Il ministero degli Esteri e leader di Forza Italia, Antonio Tajani, ha confermato che l’obiettivo di legislatura è alzare i trattamenti fino a quota mille euro. Ma, per il momento, gli azzurri si battono per aumentare l’assegno dagli attuali 614 a 650 euro. Serve un miliardo per riuscirci. Le modeste disponibilità, sul fronte previdenziale, condizionano tutte le scelte. Dal punto di vista delle uscite anticipate, ad esempio, Quota 103 potrebbe essere sostituita da Quota 41, ma con il ricalcolo interamente contributivo se si confermasse il trend di scarsissima adesione alla misura dopo la stretta dell’anno scorso. Potrebbe arrivare invece un intervento sul fronte della previdenza complementare, sollecitato dal sottosegretario al Lavoro Claudio Durigon, per rendere obbligatorio il versamento di una parte del Tfr ai fondi e per rendere il secondo pilastro cumulabile con il primo per l’uscita dal lavoro in caso di pensione contributiva.

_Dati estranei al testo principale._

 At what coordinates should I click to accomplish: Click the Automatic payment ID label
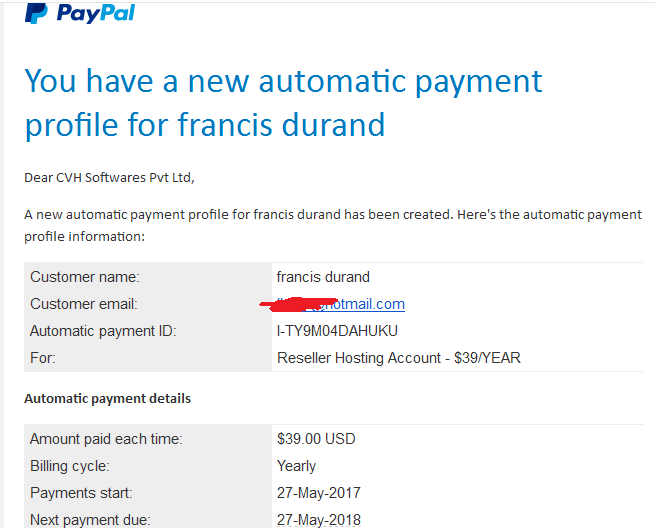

E sul fronte della flessibilità in uscita si rafforza l’ipotesi di possibili incentivi che premino chi resta al lavoro. Dovrebbe essere confermata l’Ape sociale, la misura che consente ai lavoratori in una situazione di svantaggio (disoccupati, care giver, con invalidità almeno del 74% con almeno 30 anni di contributi o impiegati in attività usuranti con almeno 36 anni di contributi) di avere un anticipo pensionistico una volta raggiunti i 63 anni e cinque mesi di età. Conferma anche per Opzione donna che consente alle lavoratrici l’uscita anticipata dal lavoro a fronte di 35 anni di contributi a 61 anni (ma si può ridurre di un anno per ogni figlio fino a un massimo di due anni).